# Quadrieren einer Zahl nur durch Addition



## TN! (13. Nov 2015)

Hey Leute,

ich bin neu im Bereich programmieren und somit auch neu bei Java.
Ich soll eine Methode entwickeln mit der man das Quadrat einer Zahl ermitteln kann 
ohne dabei jedoch zu multiplizieren, also nur addieren.
Als Tip hatten wir, dass die ungeraden Zahlen ab 1 zusammenaddiert irgendwann das Quadrat 
ergibt, welches gesucht ist. Bsp.: Zahl 3; Quadrat ) -> 1+3+5 = 9.
(mit der Multiplikation hätte ich es als Anfänger auch geschafft )
Könnt ihr mir da behilflich sein? 

Danke schon mal im voraus.


----------



## Thallius (13. Nov 2015)

Du must doch einfach nur die zahl so oft mit deiner ausgangszahl addieren wie die Zahl groß ist. Also

4+4+4+4 = 16
5+5+5+5+5 = 25

Also einfach eine Schleife über die Zahl und jedesmal addieren.

Gruß

Claus


----------



## TN! (13. Nov 2015)

Daran habe ich auch gedacht. Aber schau mal im Screen steht das so als Idee mit den ungeraden Zahlen.


----------



## Enceladus271 (13. Nov 2015)

Offensichtlicher und einfacher ist zwar das was Thallius geschrieben hat, aber wenn du es mit den ungeraden Zahlen machen willst: Die mathematische Formel sieht halt so aus:

Summe(i=0 bis n) von 2i-1 = n*n

Das sieht man durch etwas umformen und einmal die gauß'sche Formel anwenden.

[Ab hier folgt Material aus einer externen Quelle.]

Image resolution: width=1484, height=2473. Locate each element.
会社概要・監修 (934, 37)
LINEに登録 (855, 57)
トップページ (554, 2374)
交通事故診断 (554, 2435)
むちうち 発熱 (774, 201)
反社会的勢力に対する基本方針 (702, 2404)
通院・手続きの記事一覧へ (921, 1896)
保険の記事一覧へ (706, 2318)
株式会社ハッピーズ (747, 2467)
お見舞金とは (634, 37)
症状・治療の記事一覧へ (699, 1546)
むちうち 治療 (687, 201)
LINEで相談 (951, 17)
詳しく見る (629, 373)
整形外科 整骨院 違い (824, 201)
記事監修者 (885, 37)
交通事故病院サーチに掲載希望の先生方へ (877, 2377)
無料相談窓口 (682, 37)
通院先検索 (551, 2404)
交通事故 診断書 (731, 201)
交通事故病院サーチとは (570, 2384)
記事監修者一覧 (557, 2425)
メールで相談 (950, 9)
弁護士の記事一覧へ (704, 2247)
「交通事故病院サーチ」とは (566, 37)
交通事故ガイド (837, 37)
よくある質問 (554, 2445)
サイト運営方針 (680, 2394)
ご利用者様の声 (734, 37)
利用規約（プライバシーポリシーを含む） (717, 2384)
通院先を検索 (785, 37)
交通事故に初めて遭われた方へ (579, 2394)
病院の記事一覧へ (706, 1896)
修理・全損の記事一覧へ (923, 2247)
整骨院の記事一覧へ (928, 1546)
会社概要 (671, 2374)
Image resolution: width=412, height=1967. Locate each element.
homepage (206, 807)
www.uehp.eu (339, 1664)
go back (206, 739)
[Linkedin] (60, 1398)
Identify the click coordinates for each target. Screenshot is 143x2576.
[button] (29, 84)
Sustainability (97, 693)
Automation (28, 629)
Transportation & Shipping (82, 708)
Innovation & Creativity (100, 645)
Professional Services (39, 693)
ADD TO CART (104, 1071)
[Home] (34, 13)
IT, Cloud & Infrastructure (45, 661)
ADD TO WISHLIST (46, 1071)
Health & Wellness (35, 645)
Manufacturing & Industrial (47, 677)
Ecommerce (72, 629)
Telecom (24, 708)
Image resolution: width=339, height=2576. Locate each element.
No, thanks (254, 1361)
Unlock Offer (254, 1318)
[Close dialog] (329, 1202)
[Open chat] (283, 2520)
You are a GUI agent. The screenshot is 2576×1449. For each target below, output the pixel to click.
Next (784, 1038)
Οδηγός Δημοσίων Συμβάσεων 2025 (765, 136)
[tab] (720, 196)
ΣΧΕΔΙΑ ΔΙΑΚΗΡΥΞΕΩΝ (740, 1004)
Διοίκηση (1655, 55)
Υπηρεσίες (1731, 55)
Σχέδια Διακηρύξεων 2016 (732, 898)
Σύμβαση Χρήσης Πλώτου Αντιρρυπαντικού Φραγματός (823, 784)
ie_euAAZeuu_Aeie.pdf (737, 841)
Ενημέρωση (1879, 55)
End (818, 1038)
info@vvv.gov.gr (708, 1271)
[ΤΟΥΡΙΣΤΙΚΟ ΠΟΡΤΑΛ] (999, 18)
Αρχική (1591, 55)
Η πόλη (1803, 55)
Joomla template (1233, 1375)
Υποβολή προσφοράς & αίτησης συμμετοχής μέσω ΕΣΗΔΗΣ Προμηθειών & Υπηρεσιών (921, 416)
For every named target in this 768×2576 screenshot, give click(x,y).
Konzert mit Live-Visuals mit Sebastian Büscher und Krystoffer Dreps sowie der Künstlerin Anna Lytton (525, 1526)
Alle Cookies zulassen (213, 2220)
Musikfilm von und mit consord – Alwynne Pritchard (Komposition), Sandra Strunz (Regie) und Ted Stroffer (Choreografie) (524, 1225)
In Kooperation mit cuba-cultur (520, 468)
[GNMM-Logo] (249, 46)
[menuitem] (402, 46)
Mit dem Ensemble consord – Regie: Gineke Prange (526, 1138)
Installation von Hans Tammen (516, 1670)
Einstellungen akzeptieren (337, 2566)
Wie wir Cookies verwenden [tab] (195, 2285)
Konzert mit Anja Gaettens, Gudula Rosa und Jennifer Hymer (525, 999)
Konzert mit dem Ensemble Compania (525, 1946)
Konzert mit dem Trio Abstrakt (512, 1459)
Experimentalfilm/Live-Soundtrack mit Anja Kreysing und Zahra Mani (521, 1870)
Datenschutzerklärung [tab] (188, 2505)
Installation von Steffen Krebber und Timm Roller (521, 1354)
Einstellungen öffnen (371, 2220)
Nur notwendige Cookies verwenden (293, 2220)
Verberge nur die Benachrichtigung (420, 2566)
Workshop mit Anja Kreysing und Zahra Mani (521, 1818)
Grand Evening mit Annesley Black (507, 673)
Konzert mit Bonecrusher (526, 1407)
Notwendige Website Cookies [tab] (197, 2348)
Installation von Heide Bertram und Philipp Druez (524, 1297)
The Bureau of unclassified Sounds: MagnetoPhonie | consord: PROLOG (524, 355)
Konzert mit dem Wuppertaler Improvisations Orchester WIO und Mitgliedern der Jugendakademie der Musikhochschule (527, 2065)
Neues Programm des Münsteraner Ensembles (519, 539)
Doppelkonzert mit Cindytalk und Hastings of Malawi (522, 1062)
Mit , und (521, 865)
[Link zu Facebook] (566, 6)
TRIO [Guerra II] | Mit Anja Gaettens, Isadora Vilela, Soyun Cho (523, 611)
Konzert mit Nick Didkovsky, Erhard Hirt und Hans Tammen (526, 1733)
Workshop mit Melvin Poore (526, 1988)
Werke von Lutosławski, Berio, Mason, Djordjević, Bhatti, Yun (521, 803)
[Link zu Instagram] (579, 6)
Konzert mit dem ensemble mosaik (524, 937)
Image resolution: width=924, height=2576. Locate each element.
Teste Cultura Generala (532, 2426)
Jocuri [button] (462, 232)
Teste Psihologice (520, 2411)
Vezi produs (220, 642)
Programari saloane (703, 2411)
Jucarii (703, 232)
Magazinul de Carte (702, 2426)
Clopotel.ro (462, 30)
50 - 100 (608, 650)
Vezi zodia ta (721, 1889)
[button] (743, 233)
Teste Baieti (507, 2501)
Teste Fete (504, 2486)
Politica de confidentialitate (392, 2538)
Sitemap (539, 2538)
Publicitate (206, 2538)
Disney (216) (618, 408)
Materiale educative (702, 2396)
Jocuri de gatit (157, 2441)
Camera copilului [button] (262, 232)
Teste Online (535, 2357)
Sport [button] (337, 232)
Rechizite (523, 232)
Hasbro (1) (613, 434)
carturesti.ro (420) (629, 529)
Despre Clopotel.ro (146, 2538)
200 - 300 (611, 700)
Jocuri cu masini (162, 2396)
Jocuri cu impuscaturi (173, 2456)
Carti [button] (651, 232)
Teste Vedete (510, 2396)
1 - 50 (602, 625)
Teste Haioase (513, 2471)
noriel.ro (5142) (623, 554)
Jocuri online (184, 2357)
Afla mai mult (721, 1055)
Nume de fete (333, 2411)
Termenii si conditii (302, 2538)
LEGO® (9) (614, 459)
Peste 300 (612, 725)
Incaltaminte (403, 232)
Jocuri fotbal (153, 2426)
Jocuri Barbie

Das must du jetzt nur noch als Schleife implementieren.


----------



## stg (15. Nov 2015)

@Enceladus271 
Du hast die Formel falsch abgeschrieben.


----------



## Enceladus271 (15. Nov 2015)

Abgeschrieben hab ich nix. Dennoch korrektur:
Summe(i=1 bis n) von 2i-1 = n*n


----------